Superannuation

DEATH BENEFITS

On a member’s death, the trustee of the superfund is required to pay the deceased member’s benefits to their dependent(s) or Legal Personal Representative as soon as practical, either as a pension or as an interim and final lump sum. The death benefits of a deceased member cannot be retained as an accumulation amount within the fund.

There are two different types of dependents: Dependents under the Superannuation Industry (Supervision) Act 1993 and Tax Dependents under the Income Tax Assessment Act 1997.

The SISA dependents are basically persons who can be paid the deceased’s benefits directly from the fund. Dependents under the ITAA 1997can receive the deceased’s benefits tax-free or in the form of a pension. The main difference between the two types is that SISA includes adult children as dependents, whereas the ITAA 1997 only includes a child under the age of 18years, a child under 25 who is financially dependent, or a child who has a serious disability.

DEPENDENTS

SISA Dependents include:

  • A spouse
  • A person in an interdependency relationship
  • A financial dependent
  • Any child of the person (including stepchildren and adopted children).

TAXING OF DEATH BENEFITS

If you review your superfund statement, you may see that your balance is split into categories of TAX FREE, TAXABLE, and, in some cases, UNTAXED.

These categories are not important where the member’s benefits go to a Tax Death Dependent. However, where the benefits go to a SISA dependent who is not a Tax Dependent, there will be tax to be paid.
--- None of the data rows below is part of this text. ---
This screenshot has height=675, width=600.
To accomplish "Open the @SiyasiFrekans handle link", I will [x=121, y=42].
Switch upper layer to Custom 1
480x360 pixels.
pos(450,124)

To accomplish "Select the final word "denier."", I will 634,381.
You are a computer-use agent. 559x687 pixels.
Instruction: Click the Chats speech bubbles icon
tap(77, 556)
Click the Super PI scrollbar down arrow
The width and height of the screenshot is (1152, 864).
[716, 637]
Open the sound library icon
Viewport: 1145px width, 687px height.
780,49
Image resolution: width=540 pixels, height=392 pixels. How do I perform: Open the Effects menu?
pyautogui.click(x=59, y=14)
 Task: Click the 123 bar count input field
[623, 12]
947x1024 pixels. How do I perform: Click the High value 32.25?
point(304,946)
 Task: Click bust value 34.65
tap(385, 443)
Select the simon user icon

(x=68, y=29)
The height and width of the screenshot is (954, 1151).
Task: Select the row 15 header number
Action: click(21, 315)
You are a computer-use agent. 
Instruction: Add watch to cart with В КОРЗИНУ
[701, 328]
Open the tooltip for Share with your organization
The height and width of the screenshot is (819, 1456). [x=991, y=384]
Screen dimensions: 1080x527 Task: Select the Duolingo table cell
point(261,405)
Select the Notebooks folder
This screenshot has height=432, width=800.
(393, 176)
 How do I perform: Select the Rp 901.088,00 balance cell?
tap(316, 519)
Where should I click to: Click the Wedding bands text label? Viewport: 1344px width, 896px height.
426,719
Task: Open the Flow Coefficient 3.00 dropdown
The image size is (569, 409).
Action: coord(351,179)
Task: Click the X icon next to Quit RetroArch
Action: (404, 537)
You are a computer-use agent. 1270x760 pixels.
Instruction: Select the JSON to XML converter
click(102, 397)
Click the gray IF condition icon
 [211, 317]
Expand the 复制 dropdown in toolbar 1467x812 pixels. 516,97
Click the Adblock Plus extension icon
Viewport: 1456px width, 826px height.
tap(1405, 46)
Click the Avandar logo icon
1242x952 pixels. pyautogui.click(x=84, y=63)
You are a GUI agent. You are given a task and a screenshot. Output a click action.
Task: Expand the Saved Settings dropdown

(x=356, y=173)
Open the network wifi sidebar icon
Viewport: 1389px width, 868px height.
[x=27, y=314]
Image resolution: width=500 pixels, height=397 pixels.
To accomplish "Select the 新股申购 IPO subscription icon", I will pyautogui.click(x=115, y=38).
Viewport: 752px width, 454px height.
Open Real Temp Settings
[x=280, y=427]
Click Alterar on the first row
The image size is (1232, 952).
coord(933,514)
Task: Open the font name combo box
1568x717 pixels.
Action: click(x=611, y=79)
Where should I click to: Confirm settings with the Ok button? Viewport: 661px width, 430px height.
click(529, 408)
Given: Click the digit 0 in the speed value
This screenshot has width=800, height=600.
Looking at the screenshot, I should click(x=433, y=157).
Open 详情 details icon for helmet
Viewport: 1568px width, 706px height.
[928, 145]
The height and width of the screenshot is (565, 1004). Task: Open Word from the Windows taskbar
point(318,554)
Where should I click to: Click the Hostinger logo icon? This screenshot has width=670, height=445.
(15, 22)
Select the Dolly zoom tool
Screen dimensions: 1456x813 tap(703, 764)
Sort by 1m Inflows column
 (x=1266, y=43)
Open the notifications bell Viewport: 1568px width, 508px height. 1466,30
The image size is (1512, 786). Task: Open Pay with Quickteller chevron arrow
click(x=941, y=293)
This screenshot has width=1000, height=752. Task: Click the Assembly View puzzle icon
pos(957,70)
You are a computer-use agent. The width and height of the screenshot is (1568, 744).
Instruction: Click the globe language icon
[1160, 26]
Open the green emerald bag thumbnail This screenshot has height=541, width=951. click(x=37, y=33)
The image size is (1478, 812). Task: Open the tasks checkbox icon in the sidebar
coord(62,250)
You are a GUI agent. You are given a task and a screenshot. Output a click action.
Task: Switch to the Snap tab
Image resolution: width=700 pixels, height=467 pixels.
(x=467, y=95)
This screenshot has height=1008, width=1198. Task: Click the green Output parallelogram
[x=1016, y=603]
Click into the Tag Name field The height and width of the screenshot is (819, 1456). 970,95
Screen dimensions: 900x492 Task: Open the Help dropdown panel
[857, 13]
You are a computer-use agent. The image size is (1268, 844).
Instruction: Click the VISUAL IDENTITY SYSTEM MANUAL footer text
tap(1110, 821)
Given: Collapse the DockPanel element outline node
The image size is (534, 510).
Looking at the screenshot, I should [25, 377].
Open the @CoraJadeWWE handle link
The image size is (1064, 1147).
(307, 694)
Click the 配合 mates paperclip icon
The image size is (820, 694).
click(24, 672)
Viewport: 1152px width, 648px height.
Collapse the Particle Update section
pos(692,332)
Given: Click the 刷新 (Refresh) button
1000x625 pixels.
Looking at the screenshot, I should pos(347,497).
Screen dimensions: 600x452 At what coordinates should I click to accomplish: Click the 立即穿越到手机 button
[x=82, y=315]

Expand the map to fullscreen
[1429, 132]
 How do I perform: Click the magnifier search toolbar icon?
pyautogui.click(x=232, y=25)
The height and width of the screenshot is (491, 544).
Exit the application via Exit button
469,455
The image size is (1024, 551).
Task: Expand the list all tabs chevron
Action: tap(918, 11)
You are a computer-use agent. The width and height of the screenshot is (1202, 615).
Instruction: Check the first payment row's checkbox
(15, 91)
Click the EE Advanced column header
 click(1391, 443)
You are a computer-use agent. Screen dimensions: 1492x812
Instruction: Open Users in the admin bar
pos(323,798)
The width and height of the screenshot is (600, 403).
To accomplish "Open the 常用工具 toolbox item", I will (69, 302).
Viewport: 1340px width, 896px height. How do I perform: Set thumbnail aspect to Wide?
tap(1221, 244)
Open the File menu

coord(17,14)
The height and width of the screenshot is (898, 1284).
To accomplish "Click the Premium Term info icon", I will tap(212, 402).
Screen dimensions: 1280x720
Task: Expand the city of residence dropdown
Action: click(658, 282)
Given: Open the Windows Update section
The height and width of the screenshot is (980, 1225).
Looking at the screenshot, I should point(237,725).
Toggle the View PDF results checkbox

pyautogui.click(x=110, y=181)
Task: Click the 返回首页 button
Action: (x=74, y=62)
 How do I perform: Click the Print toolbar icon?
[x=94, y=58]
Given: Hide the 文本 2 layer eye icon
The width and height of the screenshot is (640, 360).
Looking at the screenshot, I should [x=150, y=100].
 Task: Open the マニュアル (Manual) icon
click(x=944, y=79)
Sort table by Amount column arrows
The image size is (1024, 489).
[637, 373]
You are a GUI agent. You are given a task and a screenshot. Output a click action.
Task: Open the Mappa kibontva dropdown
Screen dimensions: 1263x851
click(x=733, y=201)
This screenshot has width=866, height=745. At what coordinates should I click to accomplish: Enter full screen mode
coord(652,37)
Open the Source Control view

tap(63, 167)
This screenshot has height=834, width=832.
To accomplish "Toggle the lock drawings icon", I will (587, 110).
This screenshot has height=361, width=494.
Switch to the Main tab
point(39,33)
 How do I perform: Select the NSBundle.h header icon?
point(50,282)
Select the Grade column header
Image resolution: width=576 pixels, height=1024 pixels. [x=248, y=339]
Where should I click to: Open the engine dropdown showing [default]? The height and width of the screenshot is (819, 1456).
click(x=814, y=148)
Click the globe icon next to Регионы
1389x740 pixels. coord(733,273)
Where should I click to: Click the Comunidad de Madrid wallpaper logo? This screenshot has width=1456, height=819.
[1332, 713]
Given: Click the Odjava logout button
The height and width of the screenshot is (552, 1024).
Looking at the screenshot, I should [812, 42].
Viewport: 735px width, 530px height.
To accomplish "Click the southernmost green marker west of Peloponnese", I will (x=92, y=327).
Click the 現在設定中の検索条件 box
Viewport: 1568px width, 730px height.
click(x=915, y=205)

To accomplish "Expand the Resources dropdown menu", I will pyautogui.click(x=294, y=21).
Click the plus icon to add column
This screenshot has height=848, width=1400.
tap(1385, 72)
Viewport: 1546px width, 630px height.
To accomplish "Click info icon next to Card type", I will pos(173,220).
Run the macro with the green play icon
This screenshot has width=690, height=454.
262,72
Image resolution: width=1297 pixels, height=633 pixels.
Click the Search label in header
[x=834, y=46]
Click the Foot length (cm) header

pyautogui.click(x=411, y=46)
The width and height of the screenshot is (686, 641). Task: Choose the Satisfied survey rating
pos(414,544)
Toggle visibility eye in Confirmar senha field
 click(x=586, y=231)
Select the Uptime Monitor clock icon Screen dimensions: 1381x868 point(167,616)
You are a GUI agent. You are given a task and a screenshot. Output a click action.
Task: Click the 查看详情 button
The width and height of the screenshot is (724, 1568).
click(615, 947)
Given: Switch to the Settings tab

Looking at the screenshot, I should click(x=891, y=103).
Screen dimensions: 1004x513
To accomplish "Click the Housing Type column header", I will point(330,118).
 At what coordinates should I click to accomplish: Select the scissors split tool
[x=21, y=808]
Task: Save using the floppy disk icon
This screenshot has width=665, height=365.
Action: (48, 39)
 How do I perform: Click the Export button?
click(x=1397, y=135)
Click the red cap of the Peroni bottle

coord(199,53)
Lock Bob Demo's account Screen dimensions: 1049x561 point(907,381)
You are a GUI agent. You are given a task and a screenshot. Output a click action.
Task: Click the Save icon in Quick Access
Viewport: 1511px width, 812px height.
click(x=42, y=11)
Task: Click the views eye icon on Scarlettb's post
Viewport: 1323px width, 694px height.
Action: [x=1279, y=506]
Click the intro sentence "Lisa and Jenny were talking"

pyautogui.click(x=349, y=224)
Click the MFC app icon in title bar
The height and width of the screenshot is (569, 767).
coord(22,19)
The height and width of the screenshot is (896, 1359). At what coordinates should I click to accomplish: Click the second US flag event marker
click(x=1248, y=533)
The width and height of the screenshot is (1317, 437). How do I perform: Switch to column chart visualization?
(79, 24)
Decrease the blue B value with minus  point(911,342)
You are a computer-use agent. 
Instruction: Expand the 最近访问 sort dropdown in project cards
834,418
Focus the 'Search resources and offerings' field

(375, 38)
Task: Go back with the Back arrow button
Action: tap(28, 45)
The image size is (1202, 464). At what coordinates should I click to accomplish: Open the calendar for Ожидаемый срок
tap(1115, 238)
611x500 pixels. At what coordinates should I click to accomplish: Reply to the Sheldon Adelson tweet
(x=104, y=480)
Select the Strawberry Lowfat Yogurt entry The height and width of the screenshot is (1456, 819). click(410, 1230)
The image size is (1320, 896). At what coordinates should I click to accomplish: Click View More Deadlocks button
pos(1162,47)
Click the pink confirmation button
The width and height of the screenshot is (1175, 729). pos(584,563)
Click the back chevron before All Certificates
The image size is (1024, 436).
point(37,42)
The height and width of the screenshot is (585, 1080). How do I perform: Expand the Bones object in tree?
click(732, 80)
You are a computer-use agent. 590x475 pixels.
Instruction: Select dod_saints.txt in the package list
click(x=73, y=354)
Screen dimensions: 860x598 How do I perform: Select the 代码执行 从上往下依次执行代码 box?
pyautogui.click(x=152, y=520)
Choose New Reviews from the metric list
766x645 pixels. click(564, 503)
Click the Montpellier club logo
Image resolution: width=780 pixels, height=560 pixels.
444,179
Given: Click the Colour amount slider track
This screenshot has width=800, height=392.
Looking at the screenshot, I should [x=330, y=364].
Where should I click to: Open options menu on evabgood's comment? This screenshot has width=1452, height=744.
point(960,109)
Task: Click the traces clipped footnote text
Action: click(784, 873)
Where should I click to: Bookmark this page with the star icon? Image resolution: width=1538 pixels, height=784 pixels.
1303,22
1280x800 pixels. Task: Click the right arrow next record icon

The Tax-Free component is tax-free to the SISA dependent; the Taxable component is taxed at either 15% or 17.5%; and the Untaxed component is taxed at 30%.

This is often referred to as the death tax on superannuation.

PRE-DEATH WITHDRAWALS

It is becoming more common for people who have a terminal illness and have a large taxable balance in the superfund and do not have tax dependents (commonly a widow, widower, or single person) to withdraw their entire superfund balance so that the beneficiaries of their estate/super do not pay the 15%/17% tax.

This shouldn’t be left to the last minute, as the ATO is becoming very aware of schemes to carry out the cashing even after the person has died.